Clinical FeaturesRheumatology

Manipulation of Rheumatoid Arthritis Macrophages Primed for Inflammation

Written by Dr Megan Hanlon, Irish Research Council Research Fellow, Molecular Rheumatology, Trinity Biomedical Sciences Institute, Trinity College Dublin

Manipulation of Rheumatoid Arthritis Macrophages Primed for Inflammation

Arthritis is a leading cause of joint deformity that affects roughly 15% of the population. Rheumatoid Arthritis (RA) is a chronic and progressive form of inflammatory arthritis that typically affects 1 in 100 people and twice as many women as men. RA is associated significant co-morbidities including atherosclerosis, cardiovascular disease, diabetes and obesity and reduces patient mobility and quality of life. The economic cost of RA both individually and societally is an estimated cost of ¤19,596 per patient/year, and overall cost of ~¤544 million. Despite significant advances in the treatment of RA such as the development of new targeted biotherapies in recent years, there is still no cure for RA Patients of this debilitating disease require life-long treatment. In addition, it is currently impossible to predict which patients will develop severe, erosive disease and those who will respond well to treatments such as Methotrexate, Rituximab or Tofacitinib, resulting in a ‘trial and error’ approach to treatments. Therefore, better understanding of the disease at the site of inflammation ‘the synovial membrane’ will allow for the development of a ‘personalised medicine’ approach to therapy.

One of the hallmarks of RA pathology is inflammation of the synovial joint which results in swelling pain and subsequent joint damage. One such cell type that is a key player in joint destruction is the ‘macrophage’, with many studies demonstrating a correlation between increased numbers of sub-lining macrophages and RA disease activity. In fact, synovial macrophages are the only celltype identified to date that are consistently associated with treatment response, regardless of treatment type.

They can be derived from circulating monocytes and so in this study we isolated circulating monocytes from the blood of active RA patients and healthy individuals. Firstly, we demonstrate increased levels of pro-inflammatory mediators in RA monocytes compared with healthy individuals. Interestingly this distinctive hyper-inflammatory signature of RA circulating monocytes is maintained upon differentiation into macrophages. Ex vivo RA macrophages clearly memorise the inflammatory phenotype of their precursor cells as indicated by significant increases in inflammatory markers in RA macrophages compared to healthy. This suggests that if macrophages retain memory bias of their monocyte precursors, analysis of circulatory monocytes may be clinically translatable in terms of early diagnosis, disease stratification and treatment response.

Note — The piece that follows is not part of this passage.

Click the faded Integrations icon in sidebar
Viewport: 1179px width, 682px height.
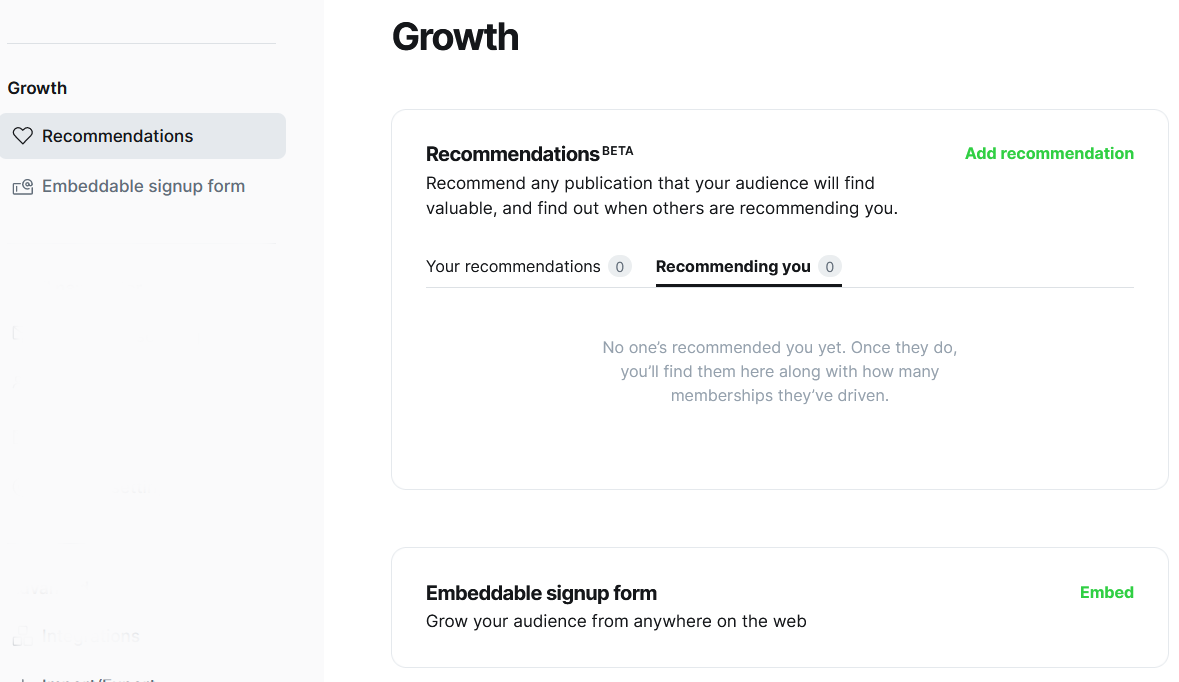tap(21, 637)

Building upon this inflammatory data, we also examined the metabolic capacity of monocyte derived macrophages in RA and healthy controls. RA macrophages display heightened mitochondrial respiration along with increased frequency of elongated mitochondria compared with healthy macrophages. In addition, RA macrophages have boosted glycolysis with significant increased expression of key glycolytic markers. This data suggests that RA macrophages are in a highly energetic state in comparison to healthy macrophages. This hyper-energetic phenotype allows macrophages in disease to produce energy quickly to allow for rapid immune activation.

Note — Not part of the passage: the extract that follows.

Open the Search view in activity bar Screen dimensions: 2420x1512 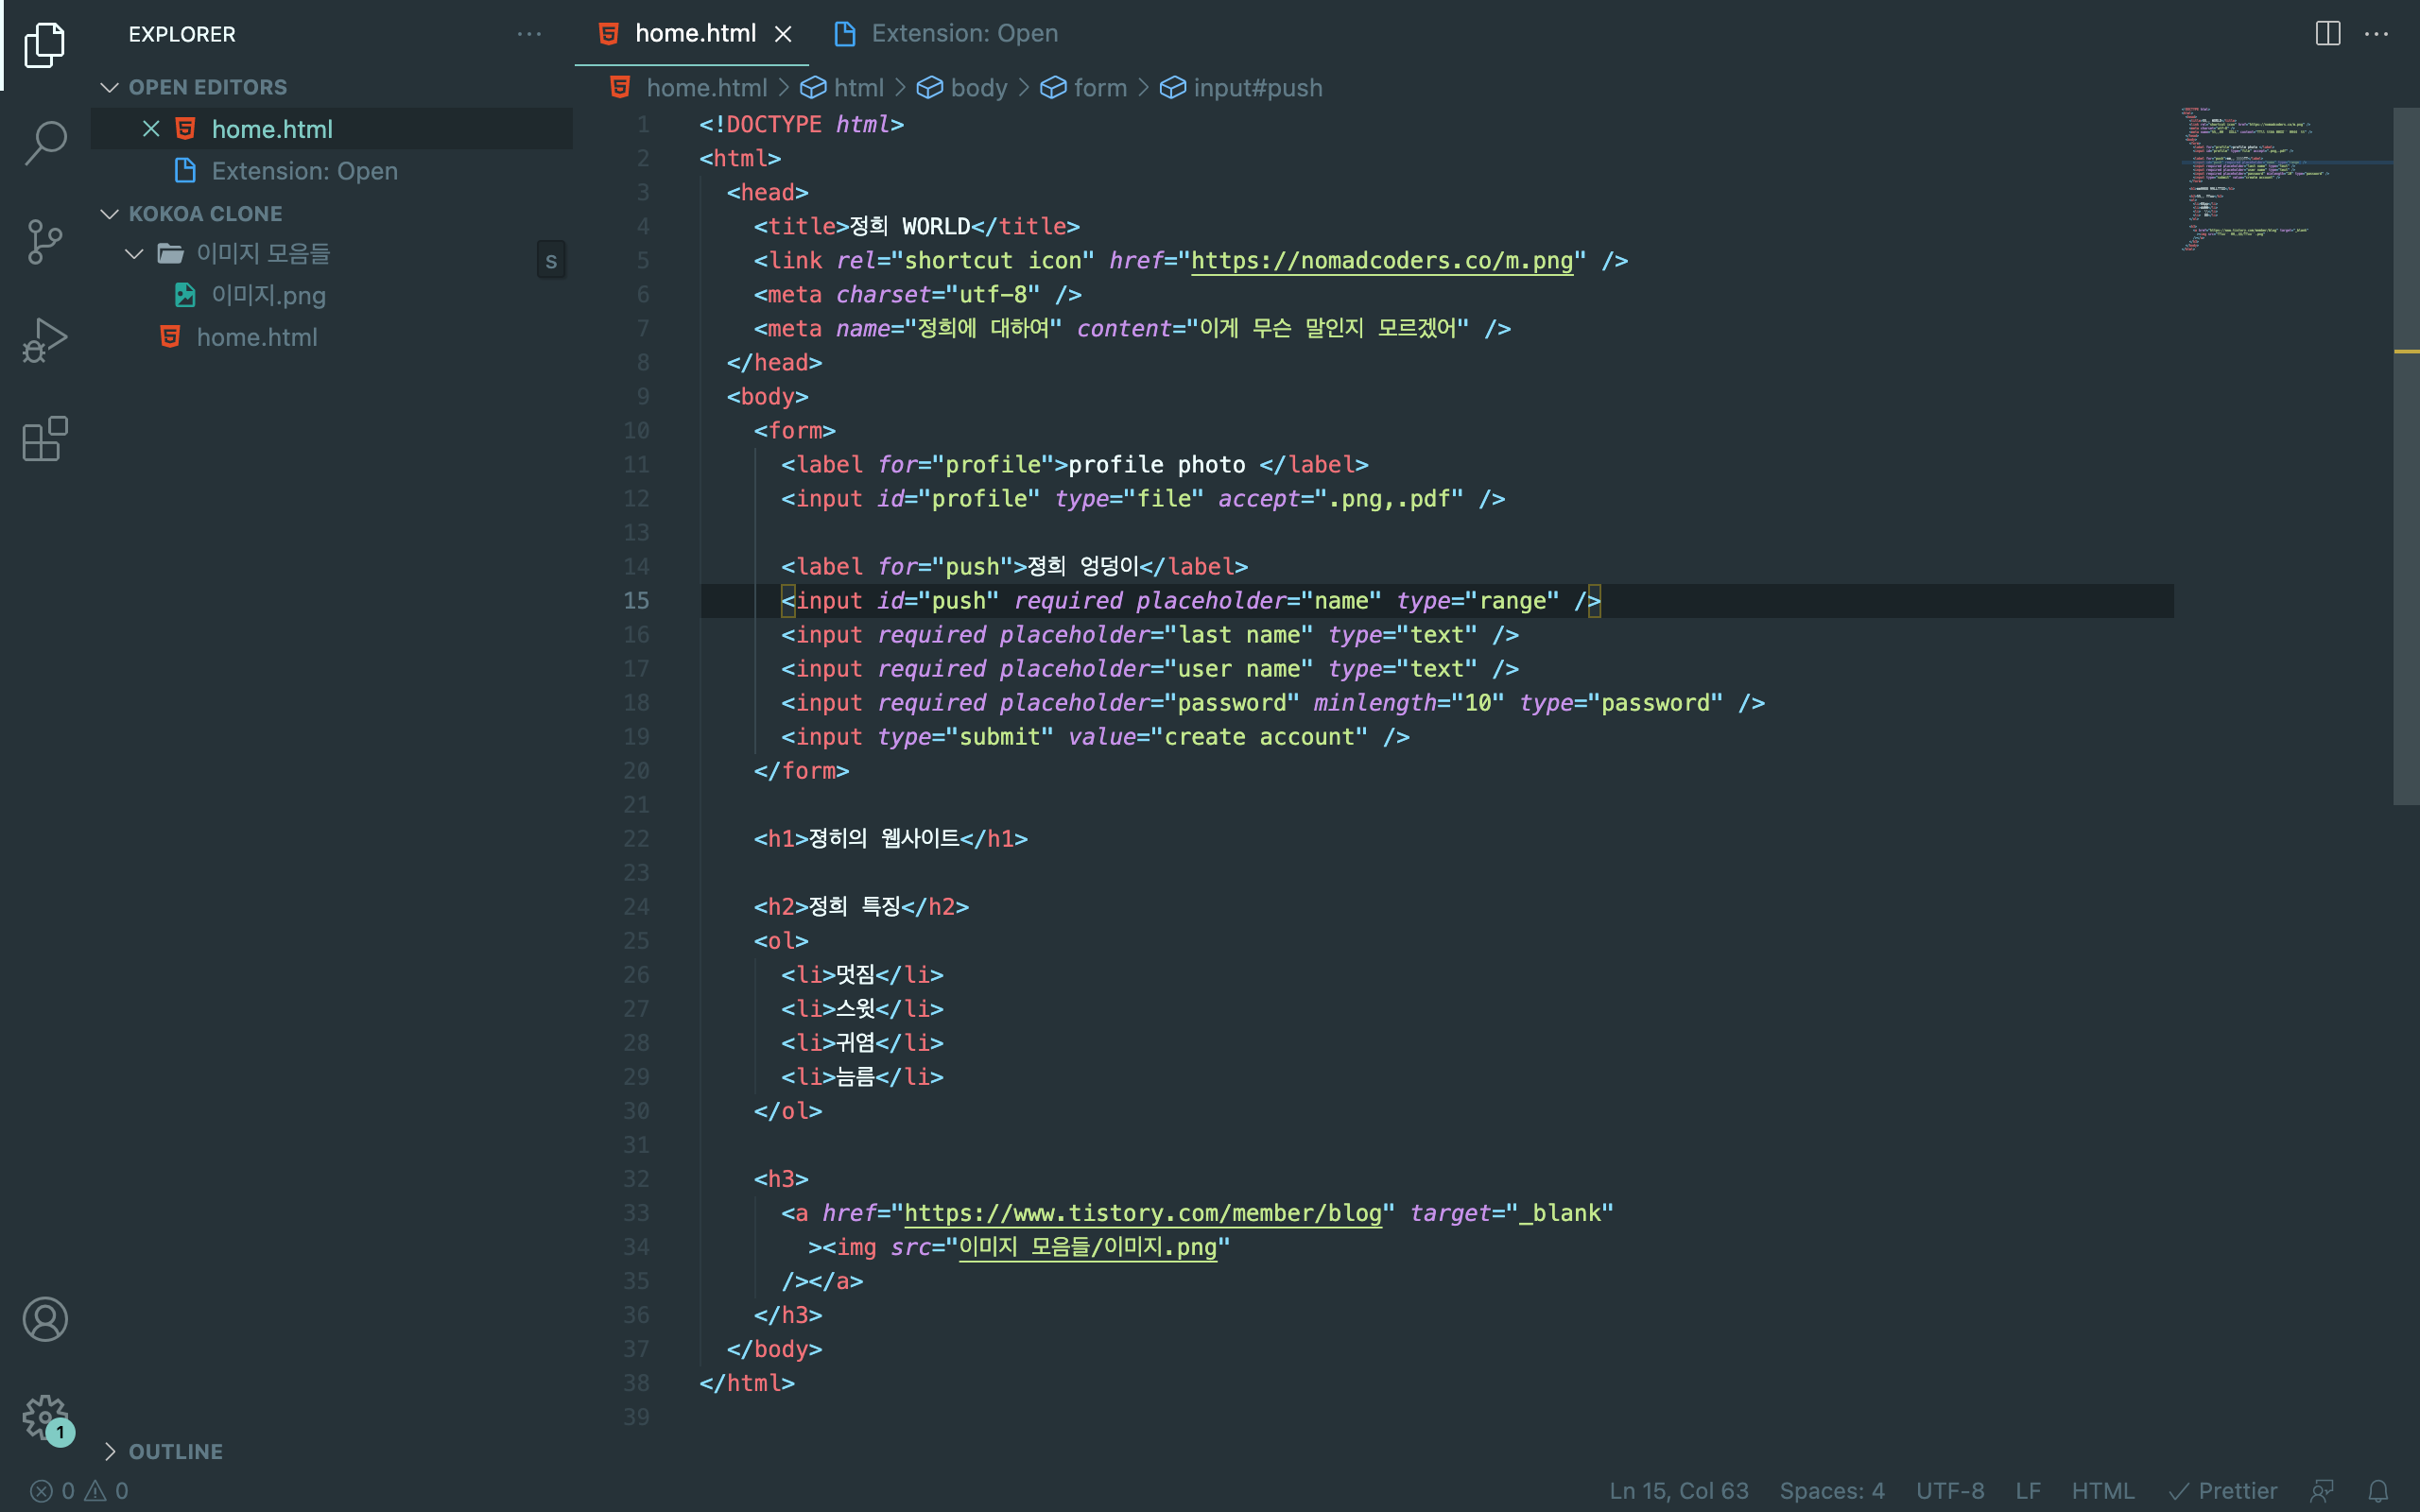pyautogui.click(x=45, y=143)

To further explore the underpinning mechanisms of these divergent macrophage activation states, we performed in depth transcriptional analysis pro and anti-inflammatory macrophages in RA patients. Here we demonstrated an enrichment of members of the JAKSTAT signalling pathway (Tofacitinib is a current target of this pathway), particularly STAT3 as well as enrichment of many members of the NAD salvage pathway particularly NAMPT enriched in RA proinflammatory macrophages. Using specific inhibitors for both STAT3 (STATTIC) and NAMPT (FK886), we investigated the role of these two molecules as central players in macrophage polarisation towards inflammatory functions. Here we found that both STAT3 and NAMPT inhibition resulted in inhibition of both the hyperinflammatory, and hypermetabolic phenotype observed in these RA macrophages. Interestingly, NAMPT inhibition also results in reciprocal inhibition of STAT3 gene expression suggesting interplay between these two signalling pathways. Finally phagocytic function of RA macrophages was assessed whereby pro-inflammatory macrophages display decreased phagocytic function compared with anti-inflammatory. This reduction in phagocytosis is reversed upon NAMPT inhibition, with little effect observed with STAT3 blockade.

Combined this data suggests that RA myeloid cells are imprinted with disease-specific hyperinflammatory and bioenergetic signatures and retain this functional commitment, such that differentiation into macrophages conserves this phenotype and results in impaired phagocytic ability. Mechanistically we have identified a key a role for a novel metabolite NAMPT whereby inhibition of NAMPT activity switches the inflammatory and metabolic phenotype of RA macrophages to promote resolution of inflammation. Thus, this study highlights the potential role of circulating monocytes as a blood surrogate marker for tissue inflammation and also identifies new candidate targetable pathways for better treatment options.